[Brano proposto]
━━━━━━━━
Microsoft: prevenire è meglio che curare

Microsoft lancia un appello affinché tutti i protagonisti del panorama Web uniscano le loro forze contro le minacce provenienti dalla grande Rete
Microsoft lancia un appello affinché tutti i protagonisti del panorama Web uniscano le loro forze contro le minacce provenienti dalla grande Rete

La dinamicità del Web, le continue e sempre più rapide evoluzioni della grande Rete, spalancano le porte a una serie di nuove possibilità dall’indubbio valore, ma al tempo stesso rappresentano terreno fertile per il moltiplicarsi di minacce che, nell’ultimo decennio, hanno trovato in Internet il veicolo ideale per una diffusione su scala globale. Come affrontare queste nuove esigenze in termini di sicurezza dei sistemi informatici? Per Microsoft, l’unica via percorribile è rappresentata dall’impegno comune.

Ne ha parlato Scott Charney dal palco della RSA Security Conference, auspicando un clima di collaborazione fra tutti i più importanti protagonisti del panorama Web odierno, al fine di affrontare le problematiche relative alla Rete con un approccio in qualche modo simile a quanto applicato dalla comunità medica per la cura del corpo umano.

Alla base di un progetto tanto ambizioso non può che esserci un complesso e necessario processo di responsabilizzazione dell’utente finale. Educazione, prevenzione e trattamento diretto delle minacce sono i tre presupposti irrinunciabili, secondo Charney, per costruire insieme un mondo virtuale più sicuro. Laddove in campo medico gli atteggiamenti precauzionali sono rappresentati da comportamenti come il mettersi al riparo da potenziali fattori di rischio, in ambito informatico l’utenza deve imparare a conoscere e utilizzare con dimestichezza firewall, antivirus e altri strumenti la cui importanza è ancora oggi troppo spesso sottovalutata.

La nuova filosofia di condivisione, così come il costante perfezionamento delle piattaforme cloud e l’evoluzione dei servizi per la collaborazione online, se da un lato aprono nuove prospettive, dall’altro espongono il loro incauto utilizzatore a rischi fino a pochi anni fa inimmaginabili, e per i quali si fa sempre più necessario un approccio di tipo attivo nella battaglia contro le insidie del mondo online.

La Collective Defense auspicata, se rapportata all’attuale realtà dei fatti, può apparire utopistica, anche perché giunge dopo una proposta avanzata dallo stesso Charney di natura differente. Era stata proprio Microsoft a ipotizzare la possibilità di introdurre una sorta di certificato digitale sullo stato di salute di un sistema, da inviare agli ISP per l’analisi al momento della connessione. In sintesi, in questo modo ai fornitori di servizi sarebbero stati delegati l’onere di verificare l’integrità di un computer (o dispositivo) e l’eventuale responsabilità di escluderlo dalla Rete. Insomma, una sorta di quarantena in chiave 2.0 oggi rigettata in favore di un approccio più organico e costruttivo, più capillare ed orientato alla prevenzione anziché alla cura.
━━━━━━━━
[Esercizi proposti]
**1)** Stabilisci se ciascuna affermazione concorda con il brano proposto, rispondendo sì o no e citando le parole del testo che lo dimostrano.
(a) Scott Charney ha parlato dal palco della RSA Security Conference.
(b) Per Charney, educazione, prevenzione e trattamento diretto delle minacce sono i presupposti per un mondo virtuale più sicuro.
(c) Secondo la proposta del certificato digitale, la verifica dell'integrità di un computer sarebbe spettata all'utente finale.
**2)** Ricopia il passo del brano proposto che va da "Microsoft: prevenire è" a "rappresentata dall’impegno comune.".
━━━━━━━━
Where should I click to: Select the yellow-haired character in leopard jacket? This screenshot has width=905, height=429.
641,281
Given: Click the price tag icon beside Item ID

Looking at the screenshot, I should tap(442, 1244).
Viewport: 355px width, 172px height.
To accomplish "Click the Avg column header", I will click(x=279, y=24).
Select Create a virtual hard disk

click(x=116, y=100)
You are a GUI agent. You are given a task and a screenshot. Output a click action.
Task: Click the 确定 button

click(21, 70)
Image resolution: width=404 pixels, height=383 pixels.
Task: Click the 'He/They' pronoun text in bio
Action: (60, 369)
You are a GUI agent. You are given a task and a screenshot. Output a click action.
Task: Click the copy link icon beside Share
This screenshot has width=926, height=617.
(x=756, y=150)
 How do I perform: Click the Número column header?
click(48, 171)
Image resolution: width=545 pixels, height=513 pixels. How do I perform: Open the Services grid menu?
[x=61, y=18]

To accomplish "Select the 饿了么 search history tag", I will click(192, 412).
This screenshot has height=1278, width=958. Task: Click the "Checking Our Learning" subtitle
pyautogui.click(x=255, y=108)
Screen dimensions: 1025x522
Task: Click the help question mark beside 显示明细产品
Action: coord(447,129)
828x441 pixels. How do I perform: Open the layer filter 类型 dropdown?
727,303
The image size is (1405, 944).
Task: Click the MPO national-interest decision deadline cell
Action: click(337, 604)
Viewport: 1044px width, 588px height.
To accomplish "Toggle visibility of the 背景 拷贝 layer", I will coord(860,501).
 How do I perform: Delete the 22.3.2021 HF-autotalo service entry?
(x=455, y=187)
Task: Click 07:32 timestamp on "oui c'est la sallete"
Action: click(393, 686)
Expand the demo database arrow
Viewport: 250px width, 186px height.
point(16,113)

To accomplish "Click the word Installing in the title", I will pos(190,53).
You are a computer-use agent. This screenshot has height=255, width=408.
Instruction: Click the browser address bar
━━━━━━━━
[Soluzioni degli esercizi]
**1)**
(a) Sì: «Ne ha parlato Scott Charney dal palco della RSA Security Conference».
(b) Sì: «Educazione, prevenzione e trattamento diretto delle minacce sono i tre presupposti irrinunciabili, secondo Charney, per costruire insieme un mondo virtuale più sicuro».
(c) No: «ai fornitori di servizi sarebbero stati delegati l’onere di verificare l’integrità di un computer (o dispositivo)».

**2)**
Microsoft: prevenire è meglio che curare

Microsoft lancia un appello affinché tutti i protagonisti del panorama Web uniscano le loro forze contro le minacce provenienti dalla grande Rete
Microsoft lancia un appello affinché tutti i protagonisti del panorama Web uniscano le loro forze contro le minacce provenienti dalla grande Rete

La dinamicità del Web, le continue e sempre più rapide evoluzioni della grande Rete, spalancano le porte a una serie di nuove possibilità dall’indubbio valore, ma al tempo stesso rappresentano terreno fertile per il moltiplicarsi di minacce che, nell’ultimo decennio, hanno trovato in Internet il veicolo ideale per una diffusione su scala globale. Come affrontare queste nuove esigenze in termini di sicurezza dei sistemi informatici? Per Microsoft, l’unica via percorribile è rappresentata dall’impegno comune.